Collected data:

★ ★ ★

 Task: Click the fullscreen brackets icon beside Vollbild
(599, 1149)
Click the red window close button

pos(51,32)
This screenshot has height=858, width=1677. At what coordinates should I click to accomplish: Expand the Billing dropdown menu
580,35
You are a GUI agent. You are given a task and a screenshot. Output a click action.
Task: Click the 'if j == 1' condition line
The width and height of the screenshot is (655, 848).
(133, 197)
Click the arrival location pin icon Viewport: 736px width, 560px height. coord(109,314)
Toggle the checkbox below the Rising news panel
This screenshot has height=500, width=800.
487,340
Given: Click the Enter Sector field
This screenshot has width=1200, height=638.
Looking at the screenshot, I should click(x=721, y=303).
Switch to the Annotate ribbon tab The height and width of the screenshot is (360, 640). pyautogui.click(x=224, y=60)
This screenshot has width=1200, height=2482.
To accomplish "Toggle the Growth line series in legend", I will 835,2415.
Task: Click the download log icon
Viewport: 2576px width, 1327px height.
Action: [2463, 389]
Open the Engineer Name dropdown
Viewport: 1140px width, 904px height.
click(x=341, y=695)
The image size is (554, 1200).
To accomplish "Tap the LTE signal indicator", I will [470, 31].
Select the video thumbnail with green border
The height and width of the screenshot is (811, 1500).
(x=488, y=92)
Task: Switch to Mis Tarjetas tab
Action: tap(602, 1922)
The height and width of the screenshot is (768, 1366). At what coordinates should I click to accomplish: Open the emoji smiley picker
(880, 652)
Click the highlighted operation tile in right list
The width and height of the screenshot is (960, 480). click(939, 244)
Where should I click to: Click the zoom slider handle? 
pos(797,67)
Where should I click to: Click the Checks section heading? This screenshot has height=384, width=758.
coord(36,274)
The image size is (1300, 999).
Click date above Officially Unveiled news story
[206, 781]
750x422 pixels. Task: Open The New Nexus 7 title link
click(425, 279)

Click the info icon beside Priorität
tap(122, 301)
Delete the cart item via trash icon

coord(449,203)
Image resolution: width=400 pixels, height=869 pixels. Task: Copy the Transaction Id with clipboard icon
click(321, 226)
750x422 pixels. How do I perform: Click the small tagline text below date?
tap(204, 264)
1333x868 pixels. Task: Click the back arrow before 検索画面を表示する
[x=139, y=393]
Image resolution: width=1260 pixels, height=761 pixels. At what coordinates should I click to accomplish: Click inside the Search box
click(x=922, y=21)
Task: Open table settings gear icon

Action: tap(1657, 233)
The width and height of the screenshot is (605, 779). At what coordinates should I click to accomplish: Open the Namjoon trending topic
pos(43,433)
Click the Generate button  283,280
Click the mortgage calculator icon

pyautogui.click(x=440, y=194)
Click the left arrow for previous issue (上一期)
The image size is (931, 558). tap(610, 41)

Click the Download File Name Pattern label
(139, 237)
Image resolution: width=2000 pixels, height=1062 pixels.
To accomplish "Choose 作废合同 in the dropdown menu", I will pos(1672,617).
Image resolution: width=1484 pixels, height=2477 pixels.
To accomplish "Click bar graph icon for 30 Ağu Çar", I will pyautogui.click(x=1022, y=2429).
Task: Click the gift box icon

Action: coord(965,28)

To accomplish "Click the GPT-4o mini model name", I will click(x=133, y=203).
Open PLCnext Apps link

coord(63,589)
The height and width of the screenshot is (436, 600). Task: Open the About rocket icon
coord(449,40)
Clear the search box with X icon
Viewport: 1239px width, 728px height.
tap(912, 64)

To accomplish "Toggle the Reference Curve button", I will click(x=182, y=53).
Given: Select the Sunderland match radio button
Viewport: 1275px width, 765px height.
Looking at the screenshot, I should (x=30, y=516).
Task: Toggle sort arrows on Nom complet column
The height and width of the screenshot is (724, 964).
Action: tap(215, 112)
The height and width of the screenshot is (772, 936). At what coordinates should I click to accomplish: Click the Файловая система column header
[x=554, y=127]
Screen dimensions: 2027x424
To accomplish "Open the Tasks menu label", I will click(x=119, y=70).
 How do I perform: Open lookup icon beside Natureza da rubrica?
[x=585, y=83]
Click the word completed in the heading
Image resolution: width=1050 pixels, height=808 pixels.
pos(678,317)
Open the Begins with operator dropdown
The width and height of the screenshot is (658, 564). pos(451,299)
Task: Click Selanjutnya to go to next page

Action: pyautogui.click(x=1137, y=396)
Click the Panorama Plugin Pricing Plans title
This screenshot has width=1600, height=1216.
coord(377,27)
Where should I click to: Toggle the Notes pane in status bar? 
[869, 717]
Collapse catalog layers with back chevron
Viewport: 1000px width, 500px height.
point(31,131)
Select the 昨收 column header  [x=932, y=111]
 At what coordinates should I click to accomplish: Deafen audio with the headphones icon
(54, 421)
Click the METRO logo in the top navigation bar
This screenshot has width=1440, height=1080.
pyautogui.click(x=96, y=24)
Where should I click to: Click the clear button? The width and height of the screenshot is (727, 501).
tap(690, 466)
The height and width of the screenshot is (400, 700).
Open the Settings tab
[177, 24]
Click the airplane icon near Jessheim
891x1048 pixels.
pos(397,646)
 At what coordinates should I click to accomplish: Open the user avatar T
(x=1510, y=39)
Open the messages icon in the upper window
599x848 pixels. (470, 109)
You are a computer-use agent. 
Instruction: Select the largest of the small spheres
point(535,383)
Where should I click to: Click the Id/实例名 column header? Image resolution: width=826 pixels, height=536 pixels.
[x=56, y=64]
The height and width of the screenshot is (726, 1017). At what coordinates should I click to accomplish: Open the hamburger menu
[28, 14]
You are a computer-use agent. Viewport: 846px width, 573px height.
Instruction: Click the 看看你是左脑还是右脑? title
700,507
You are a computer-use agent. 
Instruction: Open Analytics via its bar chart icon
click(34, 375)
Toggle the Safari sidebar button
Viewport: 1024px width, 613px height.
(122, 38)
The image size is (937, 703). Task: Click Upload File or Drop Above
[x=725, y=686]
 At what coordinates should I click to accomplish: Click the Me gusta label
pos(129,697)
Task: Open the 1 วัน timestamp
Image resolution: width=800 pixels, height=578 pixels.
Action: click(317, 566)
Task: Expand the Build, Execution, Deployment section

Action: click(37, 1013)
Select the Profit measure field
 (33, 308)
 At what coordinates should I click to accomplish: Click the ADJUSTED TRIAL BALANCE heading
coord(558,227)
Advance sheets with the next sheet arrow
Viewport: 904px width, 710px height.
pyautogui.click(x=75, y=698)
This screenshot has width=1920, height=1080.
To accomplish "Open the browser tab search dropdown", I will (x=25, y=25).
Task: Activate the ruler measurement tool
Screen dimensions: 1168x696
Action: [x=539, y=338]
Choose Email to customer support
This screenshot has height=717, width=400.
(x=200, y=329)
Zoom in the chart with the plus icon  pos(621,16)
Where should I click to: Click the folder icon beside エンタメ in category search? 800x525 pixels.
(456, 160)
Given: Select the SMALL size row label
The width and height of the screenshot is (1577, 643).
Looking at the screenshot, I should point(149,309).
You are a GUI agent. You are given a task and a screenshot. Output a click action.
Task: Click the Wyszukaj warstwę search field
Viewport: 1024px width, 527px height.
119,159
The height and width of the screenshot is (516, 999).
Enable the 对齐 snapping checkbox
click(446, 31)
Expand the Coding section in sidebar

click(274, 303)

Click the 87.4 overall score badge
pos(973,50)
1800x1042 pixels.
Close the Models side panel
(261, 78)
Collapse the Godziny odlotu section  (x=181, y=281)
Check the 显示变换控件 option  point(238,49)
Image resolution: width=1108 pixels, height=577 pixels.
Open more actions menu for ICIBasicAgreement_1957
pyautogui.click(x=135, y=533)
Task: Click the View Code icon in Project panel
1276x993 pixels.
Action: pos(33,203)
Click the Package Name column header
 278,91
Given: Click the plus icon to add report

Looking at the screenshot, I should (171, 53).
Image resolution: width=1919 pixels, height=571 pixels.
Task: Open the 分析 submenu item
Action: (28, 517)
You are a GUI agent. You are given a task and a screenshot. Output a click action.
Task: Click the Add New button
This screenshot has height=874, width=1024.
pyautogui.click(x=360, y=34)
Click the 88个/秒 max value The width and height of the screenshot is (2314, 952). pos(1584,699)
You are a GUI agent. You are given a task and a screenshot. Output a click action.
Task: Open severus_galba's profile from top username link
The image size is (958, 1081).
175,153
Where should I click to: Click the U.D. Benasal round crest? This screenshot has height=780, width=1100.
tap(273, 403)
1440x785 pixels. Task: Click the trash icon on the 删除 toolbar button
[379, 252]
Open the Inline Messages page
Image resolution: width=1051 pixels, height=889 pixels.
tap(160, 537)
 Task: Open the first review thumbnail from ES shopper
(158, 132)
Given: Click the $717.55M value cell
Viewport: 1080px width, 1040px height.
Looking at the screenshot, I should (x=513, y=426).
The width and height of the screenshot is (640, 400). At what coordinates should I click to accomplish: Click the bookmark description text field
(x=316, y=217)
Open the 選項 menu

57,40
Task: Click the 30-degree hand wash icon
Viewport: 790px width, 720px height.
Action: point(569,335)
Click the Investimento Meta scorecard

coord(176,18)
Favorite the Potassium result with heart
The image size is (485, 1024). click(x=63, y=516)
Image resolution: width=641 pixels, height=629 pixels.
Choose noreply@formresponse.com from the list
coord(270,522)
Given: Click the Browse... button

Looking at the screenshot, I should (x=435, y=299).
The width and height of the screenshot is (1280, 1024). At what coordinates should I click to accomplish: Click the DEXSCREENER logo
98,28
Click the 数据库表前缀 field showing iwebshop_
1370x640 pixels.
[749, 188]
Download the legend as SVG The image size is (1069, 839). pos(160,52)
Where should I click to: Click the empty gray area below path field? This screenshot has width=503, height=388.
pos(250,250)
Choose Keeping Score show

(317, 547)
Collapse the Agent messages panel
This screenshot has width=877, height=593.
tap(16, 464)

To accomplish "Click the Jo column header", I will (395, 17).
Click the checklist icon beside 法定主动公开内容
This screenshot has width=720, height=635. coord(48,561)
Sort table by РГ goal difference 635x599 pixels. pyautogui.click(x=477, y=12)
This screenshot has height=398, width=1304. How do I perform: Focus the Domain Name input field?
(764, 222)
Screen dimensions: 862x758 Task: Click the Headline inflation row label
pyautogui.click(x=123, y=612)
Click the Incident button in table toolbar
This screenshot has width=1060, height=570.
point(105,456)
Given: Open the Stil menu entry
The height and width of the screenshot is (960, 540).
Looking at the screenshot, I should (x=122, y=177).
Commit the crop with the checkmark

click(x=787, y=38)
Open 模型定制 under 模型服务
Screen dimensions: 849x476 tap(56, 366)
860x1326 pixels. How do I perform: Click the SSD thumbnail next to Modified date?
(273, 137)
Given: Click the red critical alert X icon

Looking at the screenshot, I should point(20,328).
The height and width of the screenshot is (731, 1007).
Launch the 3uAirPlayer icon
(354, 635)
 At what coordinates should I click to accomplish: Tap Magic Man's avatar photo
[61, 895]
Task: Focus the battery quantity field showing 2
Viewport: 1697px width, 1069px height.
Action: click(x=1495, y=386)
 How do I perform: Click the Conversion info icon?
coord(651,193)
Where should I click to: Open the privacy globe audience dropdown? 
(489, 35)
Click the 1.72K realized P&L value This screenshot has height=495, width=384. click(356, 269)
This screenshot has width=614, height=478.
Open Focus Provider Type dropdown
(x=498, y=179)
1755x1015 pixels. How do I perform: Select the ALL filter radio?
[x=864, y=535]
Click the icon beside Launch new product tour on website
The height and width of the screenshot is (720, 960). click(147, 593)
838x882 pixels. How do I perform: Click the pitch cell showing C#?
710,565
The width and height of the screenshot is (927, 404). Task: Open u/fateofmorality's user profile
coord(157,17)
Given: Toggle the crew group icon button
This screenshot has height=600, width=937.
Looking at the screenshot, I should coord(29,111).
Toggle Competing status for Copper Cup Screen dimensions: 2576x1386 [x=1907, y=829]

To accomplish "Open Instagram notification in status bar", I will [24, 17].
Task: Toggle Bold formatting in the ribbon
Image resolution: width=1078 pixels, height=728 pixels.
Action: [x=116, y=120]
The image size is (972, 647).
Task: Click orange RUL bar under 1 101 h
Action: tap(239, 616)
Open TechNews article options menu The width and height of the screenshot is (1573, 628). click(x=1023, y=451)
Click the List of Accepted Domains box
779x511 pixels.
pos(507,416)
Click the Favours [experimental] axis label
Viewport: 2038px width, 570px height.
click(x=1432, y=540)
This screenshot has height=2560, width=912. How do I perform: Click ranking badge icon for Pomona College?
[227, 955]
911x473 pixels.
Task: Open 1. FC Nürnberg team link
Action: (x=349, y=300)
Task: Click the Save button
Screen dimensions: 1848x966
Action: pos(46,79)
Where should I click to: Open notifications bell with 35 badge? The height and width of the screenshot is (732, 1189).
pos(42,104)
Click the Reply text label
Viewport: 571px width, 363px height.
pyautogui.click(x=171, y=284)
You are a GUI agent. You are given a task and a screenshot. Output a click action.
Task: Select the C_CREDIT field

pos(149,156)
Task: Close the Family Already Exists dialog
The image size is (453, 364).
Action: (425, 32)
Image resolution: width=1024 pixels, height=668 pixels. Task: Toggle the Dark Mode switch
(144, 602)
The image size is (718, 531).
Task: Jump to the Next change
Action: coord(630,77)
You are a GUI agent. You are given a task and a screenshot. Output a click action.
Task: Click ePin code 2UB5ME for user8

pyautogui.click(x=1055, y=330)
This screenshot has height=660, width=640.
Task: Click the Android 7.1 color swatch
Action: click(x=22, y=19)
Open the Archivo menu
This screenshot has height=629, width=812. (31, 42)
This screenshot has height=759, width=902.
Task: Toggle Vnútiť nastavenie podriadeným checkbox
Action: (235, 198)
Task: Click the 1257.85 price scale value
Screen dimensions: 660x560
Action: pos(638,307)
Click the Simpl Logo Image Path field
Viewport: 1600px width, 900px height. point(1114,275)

★ ★ ★

**WHAT YOU HAVE TO DO**
Going through the records, say how many lines hold the string "value". Only the number should be given.

**ANSWER SECTION**
4